Fri Feb 7 17:15:45 PST 2014

Am Fri, 7 Feb 2014 18:42:29 +0000
schrieb Iain Buclaw <ibuclaw at gdcproject.org>:

> On 7 Feb 2014 15:45, "Sean Kelly" <sean at invisibleduck.org> wrote:
> >
> > On Friday, 7 February 2014 at 11:17:49 UTC, Stanislav Blinov wrote:
> >>
> >> On Friday, 7 February 2014 at 08:10:58 UTC, Sean Kelly wrote:
> >>>
> >>> Weird.  atomicLoad(raw) should be the same as atomicLoad(acq), and
> atomicStore(raw) should be the same as atomicStore(rel).  At least on x86.
>  I don't know why that change made a difference in performance.
> >>
> >>
> >> huh?
> >>
> >> --8<-- core/atomic.d
> >>
> >>         template needsLoadBarrier( MemoryOrder ms )
> >>         {
> >>             enum bool needsLoadBarrier = ms != MemoryOrder.raw;
> >>         }
> >>
> >> -->8--
> >>
> >> Didn't you write this? :)
> >
> >
> > Oops.  I thought that since Intel has officially defined loads as having
> acquire semantics, I had eliminated the barrier requirement there.  But I
> guess not.  I suppose it's an issue worth discussing.  Does anyone know
> offhand what C++0x implementations do for load acquires on x86?
> 
> Speaking of which, I need to add 'Update gcc.atomics to use new C++0x
> intrinsics' to the GDCProjects page - they map closely to what core.atomic
> is doing, and should see better performance compared to the __sync
> intrinsics.  :)

You send shared variables as "volatile" to the backend and
that is correct.
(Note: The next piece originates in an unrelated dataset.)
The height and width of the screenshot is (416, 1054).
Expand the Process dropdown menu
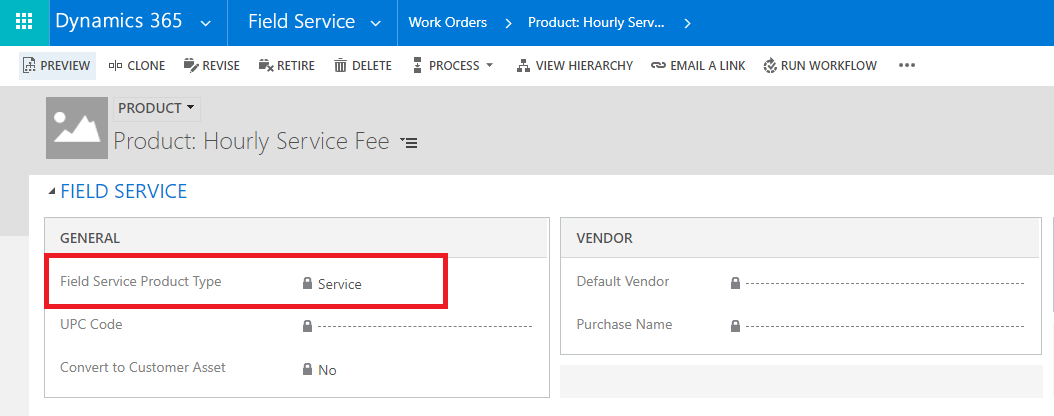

I wonder since that should create strong
ordering of memory operations (correct?), if DMD has something
similar, or if D's "shared" isn't really shared at alĺ and
relies entirely on the correct use of atomicLoad/atomicStore
and atomicFence. In that case, would the GCC backend be able to
optimize more around shared variables (by not considering them
volatile) and still be no worse off than DMD?

-- 
Marco